(Task brief) Could you restate every record below word for word?

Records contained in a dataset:

====

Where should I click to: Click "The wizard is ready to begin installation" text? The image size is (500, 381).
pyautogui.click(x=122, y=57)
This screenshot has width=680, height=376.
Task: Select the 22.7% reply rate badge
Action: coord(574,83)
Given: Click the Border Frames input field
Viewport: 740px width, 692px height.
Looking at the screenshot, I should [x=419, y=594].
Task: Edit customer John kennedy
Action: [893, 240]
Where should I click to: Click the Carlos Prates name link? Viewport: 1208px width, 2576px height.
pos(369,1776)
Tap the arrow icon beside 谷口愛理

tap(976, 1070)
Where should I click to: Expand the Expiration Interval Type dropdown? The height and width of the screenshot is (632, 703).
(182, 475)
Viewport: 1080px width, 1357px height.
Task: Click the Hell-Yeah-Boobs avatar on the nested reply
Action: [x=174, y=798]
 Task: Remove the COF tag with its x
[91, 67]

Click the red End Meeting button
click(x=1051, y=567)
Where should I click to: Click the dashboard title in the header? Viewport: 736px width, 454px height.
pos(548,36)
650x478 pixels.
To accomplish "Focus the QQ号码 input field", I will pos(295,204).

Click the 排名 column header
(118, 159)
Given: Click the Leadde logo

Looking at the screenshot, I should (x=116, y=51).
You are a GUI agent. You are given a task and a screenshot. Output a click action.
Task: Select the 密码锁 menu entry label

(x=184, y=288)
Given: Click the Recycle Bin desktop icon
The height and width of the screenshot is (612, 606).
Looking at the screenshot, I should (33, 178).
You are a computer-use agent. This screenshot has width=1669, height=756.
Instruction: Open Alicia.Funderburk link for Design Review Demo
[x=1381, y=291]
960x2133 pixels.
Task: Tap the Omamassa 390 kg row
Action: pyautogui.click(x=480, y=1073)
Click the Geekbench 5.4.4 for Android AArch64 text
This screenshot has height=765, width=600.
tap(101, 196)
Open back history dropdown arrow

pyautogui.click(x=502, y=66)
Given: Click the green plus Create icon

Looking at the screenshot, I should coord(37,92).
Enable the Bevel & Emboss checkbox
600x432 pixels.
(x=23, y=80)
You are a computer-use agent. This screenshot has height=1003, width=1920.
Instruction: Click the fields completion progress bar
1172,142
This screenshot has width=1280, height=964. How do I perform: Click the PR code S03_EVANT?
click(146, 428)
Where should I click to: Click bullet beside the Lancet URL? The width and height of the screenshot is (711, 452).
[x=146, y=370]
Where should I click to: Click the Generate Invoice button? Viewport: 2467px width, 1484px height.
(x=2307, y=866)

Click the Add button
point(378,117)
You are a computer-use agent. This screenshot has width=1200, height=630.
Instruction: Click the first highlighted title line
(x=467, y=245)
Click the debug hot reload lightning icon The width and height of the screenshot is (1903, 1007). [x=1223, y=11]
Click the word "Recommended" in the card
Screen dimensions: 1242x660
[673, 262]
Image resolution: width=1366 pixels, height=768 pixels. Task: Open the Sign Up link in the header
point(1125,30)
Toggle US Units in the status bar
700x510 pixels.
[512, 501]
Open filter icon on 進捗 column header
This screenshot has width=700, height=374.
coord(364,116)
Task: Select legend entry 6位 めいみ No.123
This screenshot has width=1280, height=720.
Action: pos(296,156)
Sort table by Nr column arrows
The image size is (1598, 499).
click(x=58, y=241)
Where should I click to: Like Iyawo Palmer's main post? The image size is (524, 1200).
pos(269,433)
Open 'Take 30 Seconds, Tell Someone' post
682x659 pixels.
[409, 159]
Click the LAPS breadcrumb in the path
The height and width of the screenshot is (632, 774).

====

(Solution)
Where should I click to: Click "The wizard is ready to begin installation" text? The image size is (500, 381).
pyautogui.click(x=122, y=57)
This screenshot has width=680, height=376.
Task: Select the 22.7% reply rate badge
Action: coord(574,83)
Given: Click the Border Frames input field
Viewport: 740px width, 692px height.
Looking at the screenshot, I should [x=419, y=594].
Task: Edit customer John kennedy
Action: [893, 240]
Where should I click to: Click the Carlos Prates name link? Viewport: 1208px width, 2576px height.
pos(369,1776)
Tap the arrow icon beside 谷口愛理

tap(976, 1070)
Where should I click to: Expand the Expiration Interval Type dropdown? The height and width of the screenshot is (632, 703).
(182, 475)
Viewport: 1080px width, 1357px height.
Task: Click the Hell-Yeah-Boobs avatar on the nested reply
Action: [x=174, y=798]
 Task: Remove the COF tag with its x
[91, 67]

Click the red End Meeting button
click(x=1051, y=567)
Where should I click to: Click the dashboard title in the header? Viewport: 736px width, 454px height.
pos(548,36)
650x478 pixels.
To accomplish "Focus the QQ号码 input field", I will pos(295,204).

Click the 排名 column header
(118, 159)
Given: Click the Leadde logo

Looking at the screenshot, I should (x=116, y=51).
You are a GUI agent. You are given a task and a screenshot. Output a click action.
Task: Select the 密码锁 menu entry label

(x=184, y=288)
Given: Click the Recycle Bin desktop icon
The height and width of the screenshot is (612, 606).
Looking at the screenshot, I should (33, 178).
You are a computer-use agent. This screenshot has width=1669, height=756.
Instruction: Open Alicia.Funderburk link for Design Review Demo
[x=1381, y=291]
960x2133 pixels.
Task: Tap the Omamassa 390 kg row
Action: pyautogui.click(x=480, y=1073)
Click the Geekbench 5.4.4 for Android AArch64 text
This screenshot has height=765, width=600.
tap(101, 196)
Open back history dropdown arrow

pyautogui.click(x=502, y=66)
Given: Click the green plus Create icon

Looking at the screenshot, I should coord(37,92).
Enable the Bevel & Emboss checkbox
600x432 pixels.
(x=23, y=80)
You are a computer-use agent. This screenshot has height=1003, width=1920.
Instruction: Click the fields completion progress bar
1172,142
This screenshot has width=1280, height=964. How do I perform: Click the PR code S03_EVANT?
click(146, 428)
Where should I click to: Click bullet beside the Lancet URL? The width and height of the screenshot is (711, 452).
[x=146, y=370]
Where should I click to: Click the Generate Invoice button? Viewport: 2467px width, 1484px height.
(x=2307, y=866)

Click the Add button
point(378,117)
You are a computer-use agent. This screenshot has width=1200, height=630.
Instruction: Click the first highlighted title line
(x=467, y=245)
Click the debug hot reload lightning icon The width and height of the screenshot is (1903, 1007). [x=1223, y=11]
Click the word "Recommended" in the card
Screen dimensions: 1242x660
[673, 262]
Image resolution: width=1366 pixels, height=768 pixels. Task: Open the Sign Up link in the header
point(1125,30)
Toggle US Units in the status bar
700x510 pixels.
[512, 501]
Open filter icon on 進捗 column header
This screenshot has width=700, height=374.
coord(364,116)
Task: Select legend entry 6位 めいみ No.123
This screenshot has width=1280, height=720.
Action: pos(296,156)
Sort table by Nr column arrows
The image size is (1598, 499).
click(x=58, y=241)
Where should I click to: Like Iyawo Palmer's main post? The image size is (524, 1200).
pos(269,433)
Open 'Take 30 Seconds, Tell Someone' post
682x659 pixels.
[409, 159]
Click the LAPS breadcrumb in the path
The height and width of the screenshot is (632, 774).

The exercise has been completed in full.